*WHAT THIS TASK INVOLVES:* The string "Image" appears in some lines of the data. Report how many, with no other words.

═════ DATA SHOWN ═════

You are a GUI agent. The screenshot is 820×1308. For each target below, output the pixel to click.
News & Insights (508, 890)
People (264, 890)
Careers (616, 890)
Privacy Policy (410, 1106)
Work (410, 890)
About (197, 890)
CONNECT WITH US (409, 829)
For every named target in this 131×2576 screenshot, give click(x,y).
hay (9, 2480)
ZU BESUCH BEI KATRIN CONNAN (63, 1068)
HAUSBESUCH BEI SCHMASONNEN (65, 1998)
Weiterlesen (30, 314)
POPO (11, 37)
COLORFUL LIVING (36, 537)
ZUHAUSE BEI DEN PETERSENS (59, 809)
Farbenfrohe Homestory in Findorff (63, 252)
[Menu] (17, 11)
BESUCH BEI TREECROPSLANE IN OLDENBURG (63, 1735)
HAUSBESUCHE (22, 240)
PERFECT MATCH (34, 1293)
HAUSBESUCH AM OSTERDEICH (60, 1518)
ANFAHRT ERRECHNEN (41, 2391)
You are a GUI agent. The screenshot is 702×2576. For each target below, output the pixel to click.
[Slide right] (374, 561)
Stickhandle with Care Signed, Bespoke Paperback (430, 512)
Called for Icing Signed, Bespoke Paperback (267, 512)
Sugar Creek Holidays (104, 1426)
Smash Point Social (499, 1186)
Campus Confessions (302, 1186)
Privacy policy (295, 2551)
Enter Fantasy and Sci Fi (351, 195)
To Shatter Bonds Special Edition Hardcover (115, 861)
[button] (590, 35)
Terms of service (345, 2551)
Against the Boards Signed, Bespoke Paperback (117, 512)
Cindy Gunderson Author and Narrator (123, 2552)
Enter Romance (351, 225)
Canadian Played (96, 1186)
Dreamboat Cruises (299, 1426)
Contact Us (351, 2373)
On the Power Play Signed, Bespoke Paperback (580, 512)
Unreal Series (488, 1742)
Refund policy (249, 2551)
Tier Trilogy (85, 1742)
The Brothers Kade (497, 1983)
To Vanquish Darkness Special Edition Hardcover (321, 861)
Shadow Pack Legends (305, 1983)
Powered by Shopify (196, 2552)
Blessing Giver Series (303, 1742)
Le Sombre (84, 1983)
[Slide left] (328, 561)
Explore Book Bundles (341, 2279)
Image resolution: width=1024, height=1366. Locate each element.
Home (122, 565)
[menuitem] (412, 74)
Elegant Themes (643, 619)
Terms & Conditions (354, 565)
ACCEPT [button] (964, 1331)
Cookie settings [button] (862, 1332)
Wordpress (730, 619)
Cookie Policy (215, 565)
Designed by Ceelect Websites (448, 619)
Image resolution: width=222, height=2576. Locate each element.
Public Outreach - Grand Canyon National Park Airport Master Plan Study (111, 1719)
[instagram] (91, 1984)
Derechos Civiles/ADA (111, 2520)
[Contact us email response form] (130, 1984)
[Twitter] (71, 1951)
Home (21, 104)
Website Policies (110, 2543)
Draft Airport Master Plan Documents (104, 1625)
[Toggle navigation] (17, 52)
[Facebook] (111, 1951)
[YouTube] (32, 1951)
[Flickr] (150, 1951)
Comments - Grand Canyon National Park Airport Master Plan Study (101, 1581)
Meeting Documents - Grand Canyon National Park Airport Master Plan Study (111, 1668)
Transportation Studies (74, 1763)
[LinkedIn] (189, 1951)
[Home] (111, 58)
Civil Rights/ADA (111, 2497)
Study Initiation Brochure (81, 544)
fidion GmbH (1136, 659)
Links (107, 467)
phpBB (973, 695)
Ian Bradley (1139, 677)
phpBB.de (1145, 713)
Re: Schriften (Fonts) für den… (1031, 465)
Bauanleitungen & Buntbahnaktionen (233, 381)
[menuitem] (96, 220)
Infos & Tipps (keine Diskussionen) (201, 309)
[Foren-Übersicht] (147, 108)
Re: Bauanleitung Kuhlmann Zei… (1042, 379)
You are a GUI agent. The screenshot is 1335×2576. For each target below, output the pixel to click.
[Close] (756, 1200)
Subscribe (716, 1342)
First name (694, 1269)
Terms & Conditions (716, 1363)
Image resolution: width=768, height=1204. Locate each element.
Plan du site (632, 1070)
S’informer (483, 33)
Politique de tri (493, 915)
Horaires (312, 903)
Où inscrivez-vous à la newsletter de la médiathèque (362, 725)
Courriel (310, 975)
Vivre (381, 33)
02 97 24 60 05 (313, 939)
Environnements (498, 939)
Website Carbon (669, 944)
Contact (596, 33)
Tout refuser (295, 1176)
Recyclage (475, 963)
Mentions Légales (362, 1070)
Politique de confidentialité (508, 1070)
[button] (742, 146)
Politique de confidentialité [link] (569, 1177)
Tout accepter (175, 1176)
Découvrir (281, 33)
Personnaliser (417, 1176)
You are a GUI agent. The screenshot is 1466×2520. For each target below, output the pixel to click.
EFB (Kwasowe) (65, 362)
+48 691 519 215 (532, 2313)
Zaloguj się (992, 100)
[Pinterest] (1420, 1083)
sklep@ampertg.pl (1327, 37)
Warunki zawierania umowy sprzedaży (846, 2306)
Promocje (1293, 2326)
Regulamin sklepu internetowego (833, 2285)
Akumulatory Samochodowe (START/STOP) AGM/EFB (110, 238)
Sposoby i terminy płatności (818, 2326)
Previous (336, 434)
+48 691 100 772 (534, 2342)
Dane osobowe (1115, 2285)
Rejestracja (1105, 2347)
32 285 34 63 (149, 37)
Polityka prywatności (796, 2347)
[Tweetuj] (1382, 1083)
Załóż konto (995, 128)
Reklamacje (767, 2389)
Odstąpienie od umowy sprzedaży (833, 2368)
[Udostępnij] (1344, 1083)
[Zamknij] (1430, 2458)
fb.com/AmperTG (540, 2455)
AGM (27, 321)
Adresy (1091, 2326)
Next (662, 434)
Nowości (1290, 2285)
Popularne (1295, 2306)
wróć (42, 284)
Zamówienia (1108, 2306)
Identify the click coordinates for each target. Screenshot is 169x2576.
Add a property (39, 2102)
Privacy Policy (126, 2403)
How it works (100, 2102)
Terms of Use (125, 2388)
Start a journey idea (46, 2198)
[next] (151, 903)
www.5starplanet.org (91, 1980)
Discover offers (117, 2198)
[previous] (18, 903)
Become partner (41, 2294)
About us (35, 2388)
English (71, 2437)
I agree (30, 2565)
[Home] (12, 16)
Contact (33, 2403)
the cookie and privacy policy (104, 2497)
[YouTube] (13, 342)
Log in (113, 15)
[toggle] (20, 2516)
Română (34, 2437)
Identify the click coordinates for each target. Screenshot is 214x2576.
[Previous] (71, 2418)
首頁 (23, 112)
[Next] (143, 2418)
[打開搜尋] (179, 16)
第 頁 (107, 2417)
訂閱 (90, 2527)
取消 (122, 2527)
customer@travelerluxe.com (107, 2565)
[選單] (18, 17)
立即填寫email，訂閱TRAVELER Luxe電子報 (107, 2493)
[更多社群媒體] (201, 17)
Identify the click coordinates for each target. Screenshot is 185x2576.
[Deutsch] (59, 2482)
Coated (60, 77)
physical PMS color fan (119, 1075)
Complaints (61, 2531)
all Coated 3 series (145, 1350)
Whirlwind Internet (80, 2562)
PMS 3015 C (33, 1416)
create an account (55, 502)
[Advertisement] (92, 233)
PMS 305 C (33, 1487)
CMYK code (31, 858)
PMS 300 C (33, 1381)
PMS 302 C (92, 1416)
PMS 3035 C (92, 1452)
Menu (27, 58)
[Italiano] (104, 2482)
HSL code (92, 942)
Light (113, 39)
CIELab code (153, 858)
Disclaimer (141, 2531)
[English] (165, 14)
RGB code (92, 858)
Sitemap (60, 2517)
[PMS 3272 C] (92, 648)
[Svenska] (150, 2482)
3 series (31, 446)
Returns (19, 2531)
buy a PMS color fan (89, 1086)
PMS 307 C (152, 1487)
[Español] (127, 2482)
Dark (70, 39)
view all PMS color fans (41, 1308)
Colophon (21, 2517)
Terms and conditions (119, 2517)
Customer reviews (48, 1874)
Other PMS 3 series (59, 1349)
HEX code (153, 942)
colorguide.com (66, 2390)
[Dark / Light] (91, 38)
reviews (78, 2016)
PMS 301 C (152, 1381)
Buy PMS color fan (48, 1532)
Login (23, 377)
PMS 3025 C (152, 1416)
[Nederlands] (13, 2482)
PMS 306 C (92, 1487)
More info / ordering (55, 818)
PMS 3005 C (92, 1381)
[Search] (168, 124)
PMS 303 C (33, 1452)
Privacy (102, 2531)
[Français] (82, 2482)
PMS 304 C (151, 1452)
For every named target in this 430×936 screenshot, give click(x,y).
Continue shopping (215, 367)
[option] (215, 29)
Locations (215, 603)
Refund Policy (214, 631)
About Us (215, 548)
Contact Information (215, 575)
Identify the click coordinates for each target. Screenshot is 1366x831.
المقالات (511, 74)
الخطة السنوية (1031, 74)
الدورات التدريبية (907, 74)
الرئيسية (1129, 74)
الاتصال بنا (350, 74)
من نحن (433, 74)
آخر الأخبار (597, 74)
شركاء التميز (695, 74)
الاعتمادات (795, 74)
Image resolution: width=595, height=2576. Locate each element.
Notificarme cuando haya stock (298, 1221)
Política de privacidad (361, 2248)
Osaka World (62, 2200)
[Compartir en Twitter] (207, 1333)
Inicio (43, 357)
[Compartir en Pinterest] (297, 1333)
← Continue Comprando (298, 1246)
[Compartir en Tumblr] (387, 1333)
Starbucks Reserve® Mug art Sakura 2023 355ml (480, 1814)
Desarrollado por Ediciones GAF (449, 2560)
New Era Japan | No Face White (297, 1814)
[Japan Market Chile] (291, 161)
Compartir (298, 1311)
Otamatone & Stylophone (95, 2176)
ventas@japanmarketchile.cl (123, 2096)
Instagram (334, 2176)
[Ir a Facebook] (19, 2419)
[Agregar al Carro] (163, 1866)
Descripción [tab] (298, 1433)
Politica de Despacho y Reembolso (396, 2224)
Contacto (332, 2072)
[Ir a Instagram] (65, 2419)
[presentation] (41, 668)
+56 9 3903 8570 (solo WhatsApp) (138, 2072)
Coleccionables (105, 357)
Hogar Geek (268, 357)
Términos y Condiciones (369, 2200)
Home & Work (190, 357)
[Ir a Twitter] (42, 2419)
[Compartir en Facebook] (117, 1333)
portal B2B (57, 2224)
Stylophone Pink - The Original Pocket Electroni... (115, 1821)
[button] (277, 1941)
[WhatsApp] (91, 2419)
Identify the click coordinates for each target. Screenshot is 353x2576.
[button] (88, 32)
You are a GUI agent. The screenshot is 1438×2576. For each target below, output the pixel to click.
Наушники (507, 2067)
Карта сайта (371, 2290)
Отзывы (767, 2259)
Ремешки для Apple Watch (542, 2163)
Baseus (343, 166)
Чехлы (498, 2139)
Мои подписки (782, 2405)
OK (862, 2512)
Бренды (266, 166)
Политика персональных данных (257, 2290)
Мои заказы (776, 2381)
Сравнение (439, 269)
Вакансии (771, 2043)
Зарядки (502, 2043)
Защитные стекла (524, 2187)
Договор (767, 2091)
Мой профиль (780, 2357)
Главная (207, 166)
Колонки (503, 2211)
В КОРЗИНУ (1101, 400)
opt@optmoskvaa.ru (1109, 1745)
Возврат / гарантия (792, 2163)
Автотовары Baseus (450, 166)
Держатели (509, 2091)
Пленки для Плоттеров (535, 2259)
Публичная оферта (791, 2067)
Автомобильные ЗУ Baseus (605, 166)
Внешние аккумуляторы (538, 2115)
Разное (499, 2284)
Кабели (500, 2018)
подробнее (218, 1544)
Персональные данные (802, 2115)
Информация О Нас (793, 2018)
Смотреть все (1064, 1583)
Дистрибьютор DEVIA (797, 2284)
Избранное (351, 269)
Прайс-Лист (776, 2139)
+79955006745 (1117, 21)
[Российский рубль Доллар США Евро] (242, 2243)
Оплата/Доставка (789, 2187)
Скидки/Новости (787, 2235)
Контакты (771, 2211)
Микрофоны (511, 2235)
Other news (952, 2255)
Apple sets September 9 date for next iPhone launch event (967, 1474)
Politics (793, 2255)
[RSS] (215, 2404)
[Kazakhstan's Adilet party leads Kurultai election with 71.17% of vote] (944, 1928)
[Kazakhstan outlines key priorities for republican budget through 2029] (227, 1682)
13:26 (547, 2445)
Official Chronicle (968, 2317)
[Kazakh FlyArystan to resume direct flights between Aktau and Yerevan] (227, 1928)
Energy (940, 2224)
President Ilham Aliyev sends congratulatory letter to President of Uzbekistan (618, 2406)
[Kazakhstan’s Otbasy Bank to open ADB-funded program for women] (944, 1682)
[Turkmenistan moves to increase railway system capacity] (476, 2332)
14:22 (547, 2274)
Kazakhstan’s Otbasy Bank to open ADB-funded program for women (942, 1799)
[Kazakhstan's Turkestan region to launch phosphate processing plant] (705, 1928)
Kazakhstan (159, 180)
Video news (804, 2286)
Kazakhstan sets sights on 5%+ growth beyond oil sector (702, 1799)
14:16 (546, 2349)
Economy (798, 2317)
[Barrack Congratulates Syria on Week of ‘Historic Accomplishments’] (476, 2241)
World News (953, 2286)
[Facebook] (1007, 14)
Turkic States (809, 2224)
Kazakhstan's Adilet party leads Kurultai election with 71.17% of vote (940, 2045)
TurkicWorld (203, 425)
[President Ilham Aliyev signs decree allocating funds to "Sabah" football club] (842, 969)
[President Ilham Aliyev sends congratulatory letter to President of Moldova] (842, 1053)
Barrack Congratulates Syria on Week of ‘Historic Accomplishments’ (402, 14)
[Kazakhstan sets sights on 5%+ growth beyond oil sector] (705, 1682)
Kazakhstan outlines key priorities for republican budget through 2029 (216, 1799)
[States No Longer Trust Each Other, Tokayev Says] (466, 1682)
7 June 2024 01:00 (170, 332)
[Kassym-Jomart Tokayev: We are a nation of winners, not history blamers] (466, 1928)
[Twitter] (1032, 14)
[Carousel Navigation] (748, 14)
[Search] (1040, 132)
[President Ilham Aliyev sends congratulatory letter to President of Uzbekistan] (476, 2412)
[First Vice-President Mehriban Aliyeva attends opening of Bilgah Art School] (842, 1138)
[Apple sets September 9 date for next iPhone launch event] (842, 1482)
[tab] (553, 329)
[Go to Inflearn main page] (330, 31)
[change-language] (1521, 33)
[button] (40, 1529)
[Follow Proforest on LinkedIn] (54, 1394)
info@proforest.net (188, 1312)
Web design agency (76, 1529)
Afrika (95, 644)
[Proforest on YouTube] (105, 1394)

═════

*EXERCISE RESPONSE:* 4